┌──
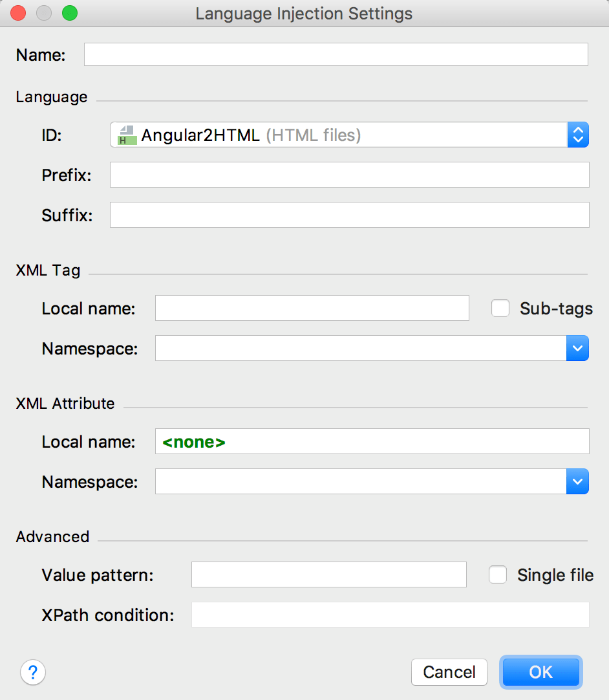Click the Value pattern field

tap(329, 574)
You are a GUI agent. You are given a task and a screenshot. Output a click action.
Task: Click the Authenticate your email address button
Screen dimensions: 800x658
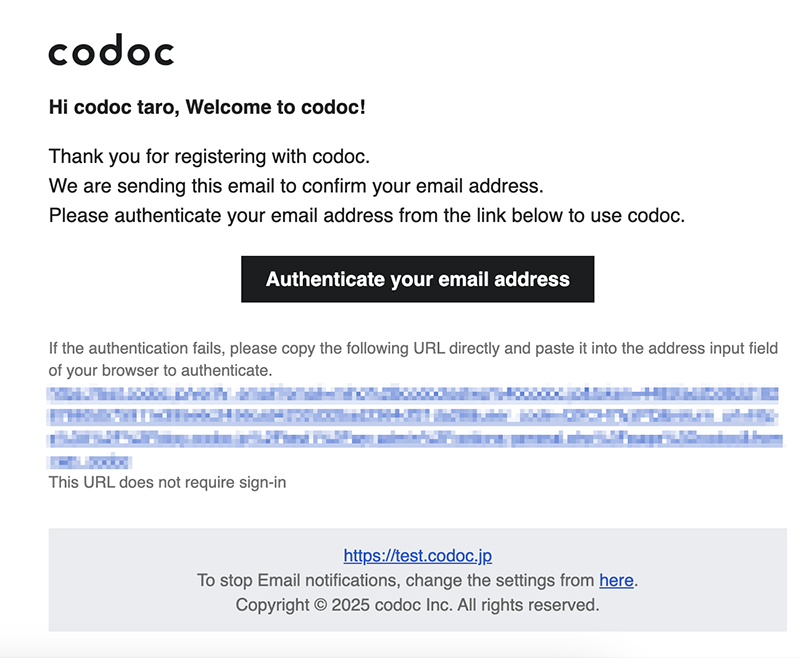click(x=417, y=279)
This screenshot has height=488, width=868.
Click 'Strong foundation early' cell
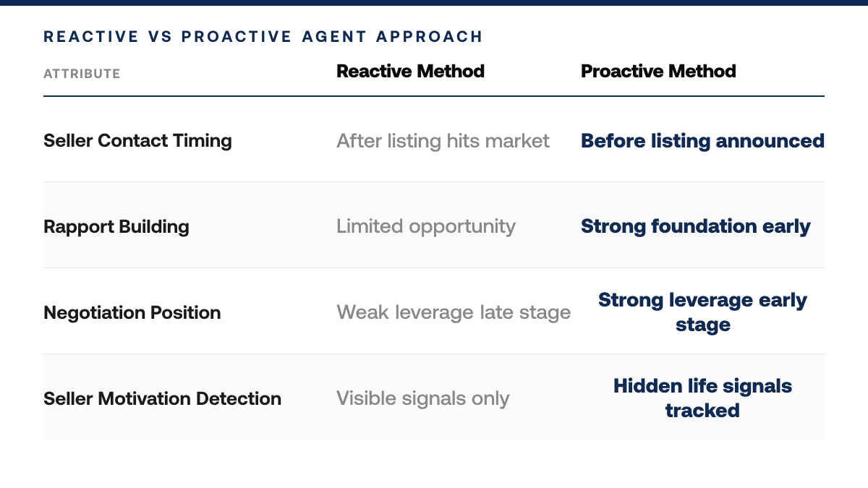pyautogui.click(x=696, y=226)
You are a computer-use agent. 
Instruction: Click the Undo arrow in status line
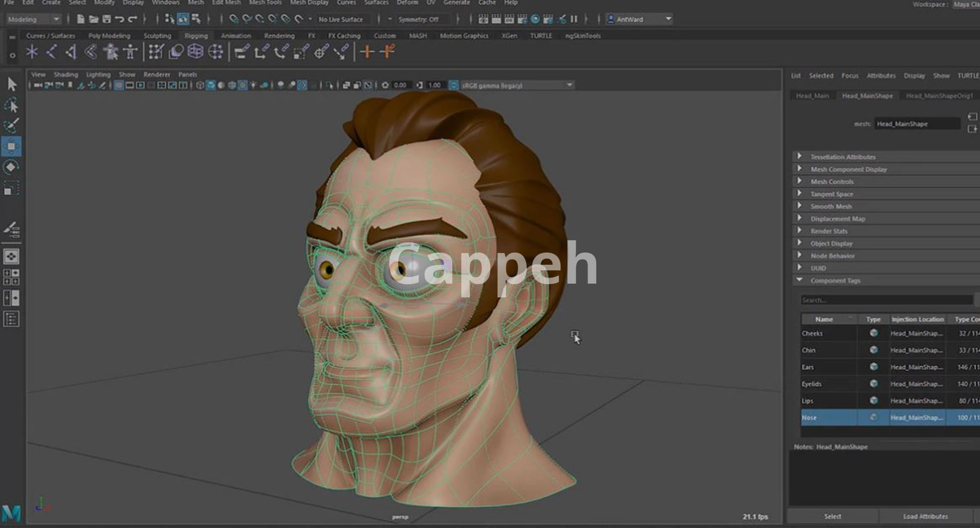pyautogui.click(x=119, y=19)
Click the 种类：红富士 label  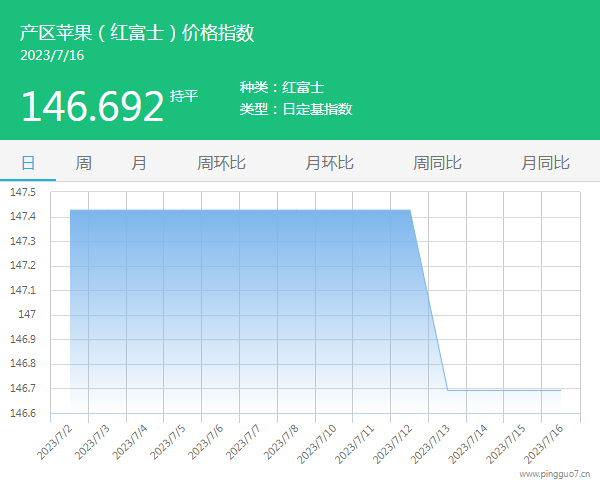click(282, 88)
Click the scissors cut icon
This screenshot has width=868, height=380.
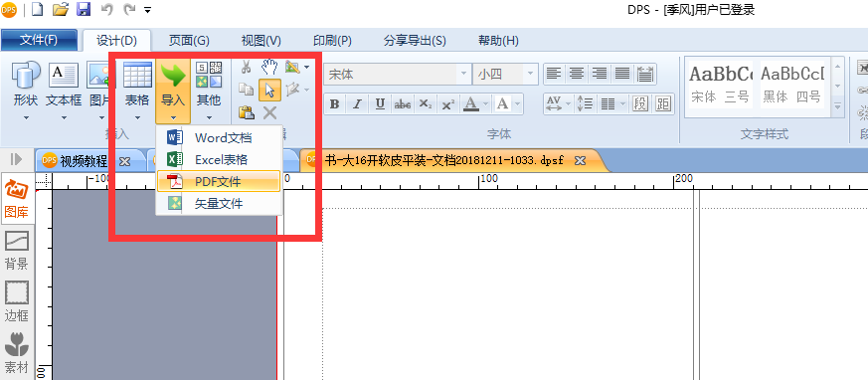247,68
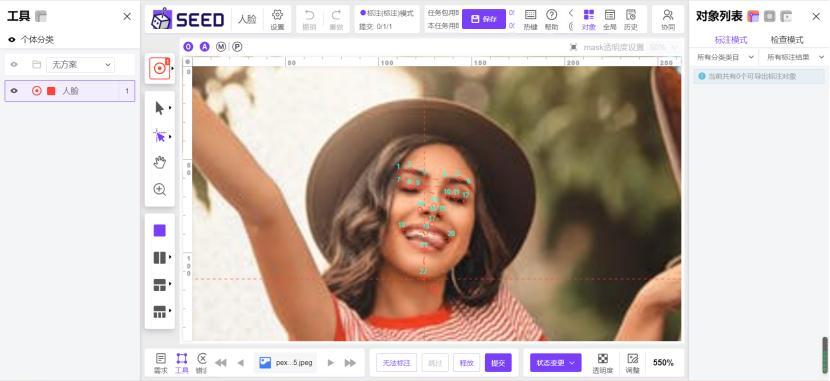
Task: Open 历史 history panel icon
Action: 630,20
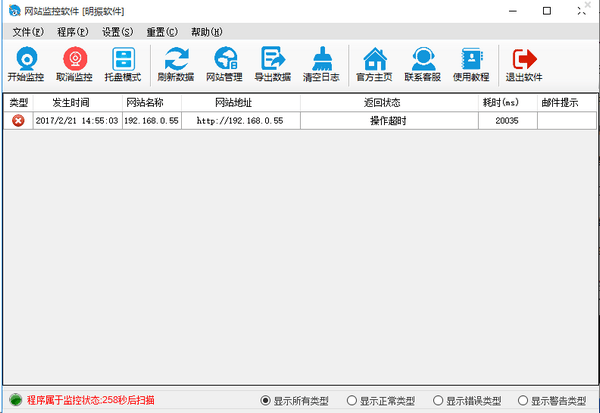
Task: Exit via 退出软件 toolbar icon
Action: coord(525,59)
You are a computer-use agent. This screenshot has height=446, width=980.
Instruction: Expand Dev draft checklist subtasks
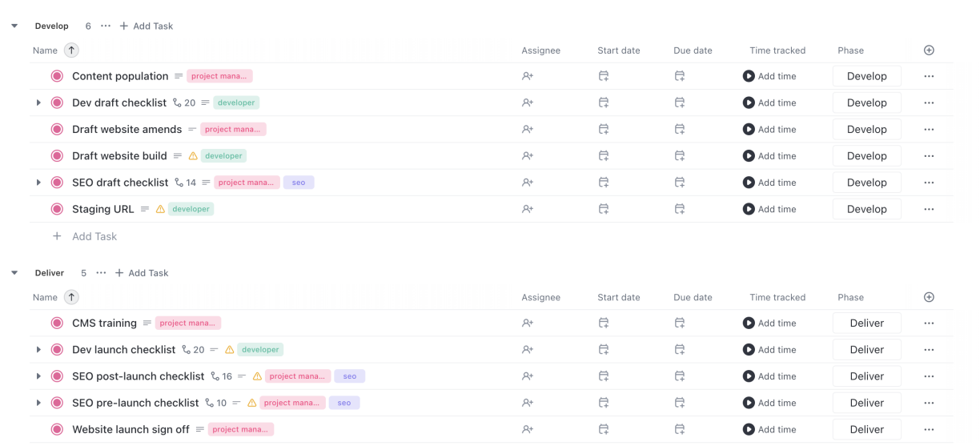[x=38, y=102]
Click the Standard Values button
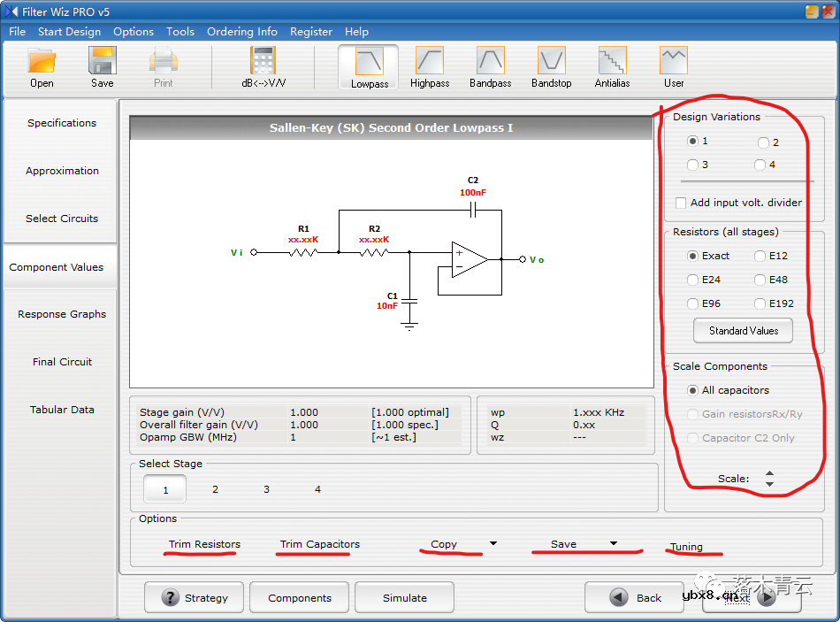 coord(744,331)
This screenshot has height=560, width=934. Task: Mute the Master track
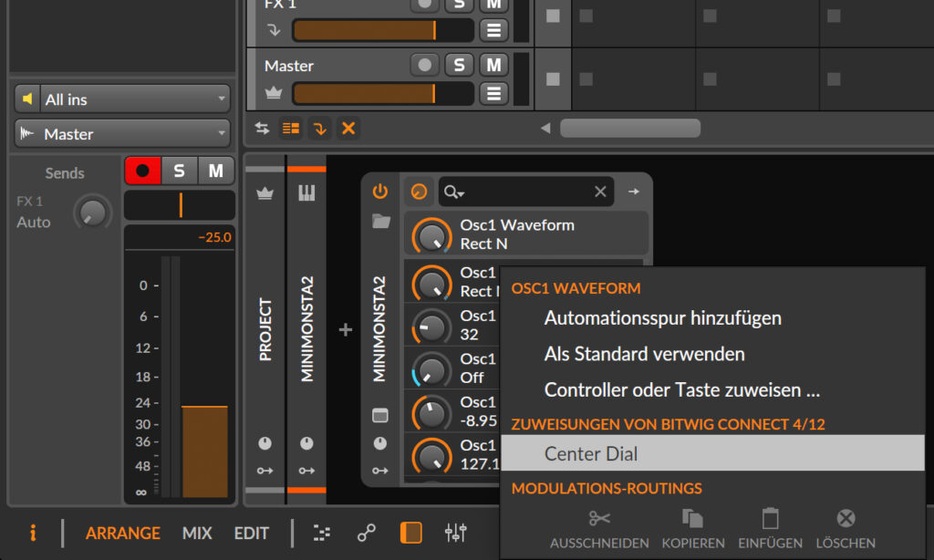(493, 65)
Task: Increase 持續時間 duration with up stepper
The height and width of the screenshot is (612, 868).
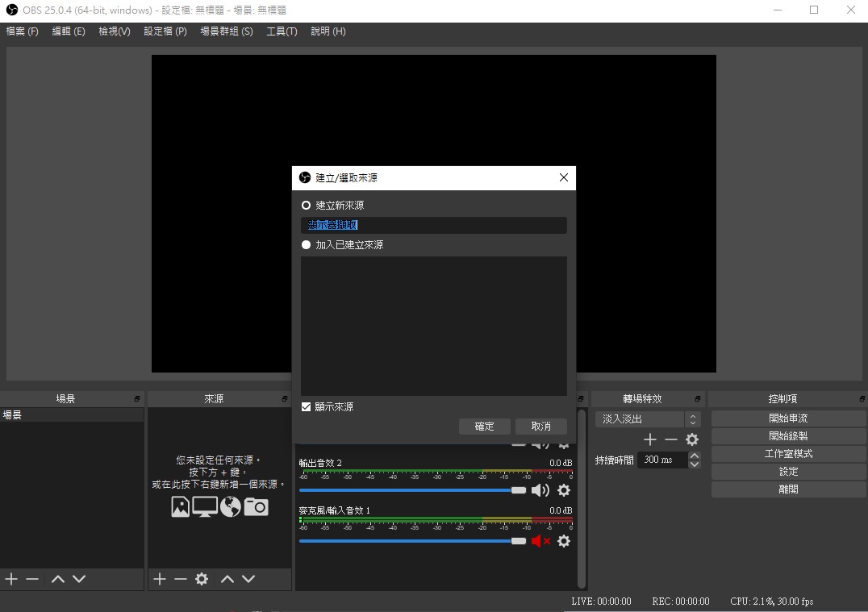Action: pyautogui.click(x=695, y=456)
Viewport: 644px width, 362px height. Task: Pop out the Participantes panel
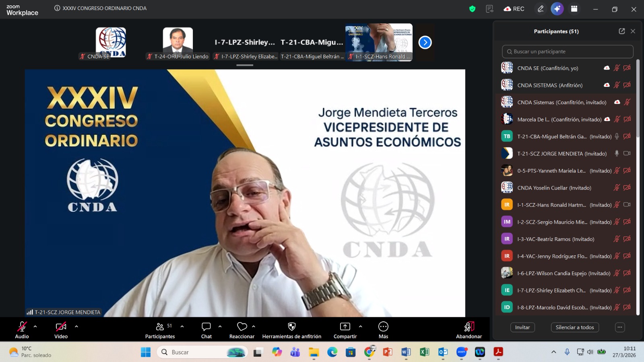622,31
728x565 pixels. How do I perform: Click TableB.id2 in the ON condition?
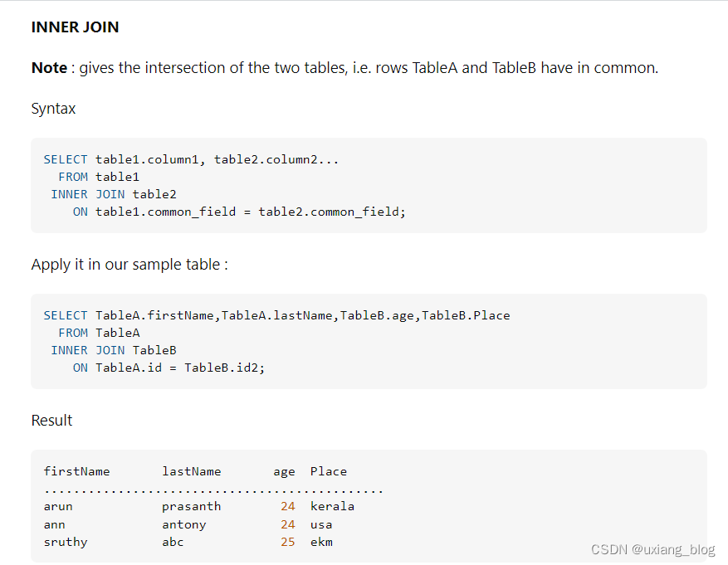(x=224, y=368)
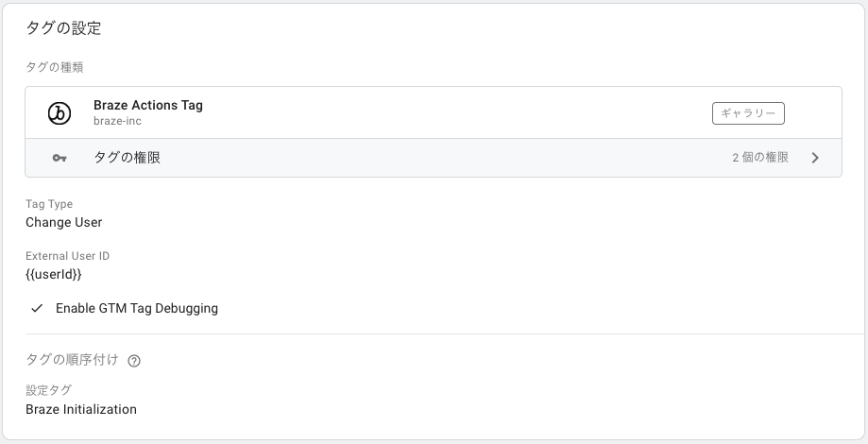This screenshot has width=868, height=444.
Task: Click the タグの種類 section label
Action: click(54, 67)
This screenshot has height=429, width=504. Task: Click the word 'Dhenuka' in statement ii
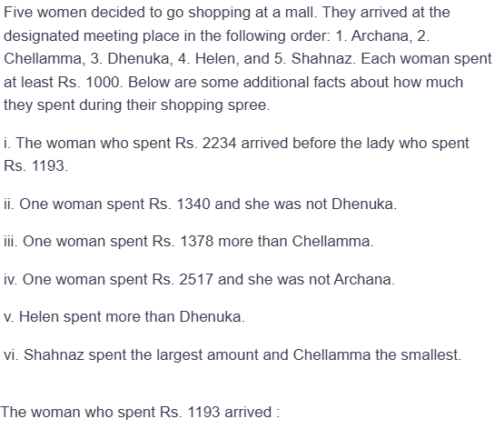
└──
EXERCISE PROMPT: Wherever the word "computer" turns up in the material, copy the whole line.

SOLVED PROBLEM:
You are a computer-use agent. 
You are a computer-use agent. This screenshot has height=446, width=980.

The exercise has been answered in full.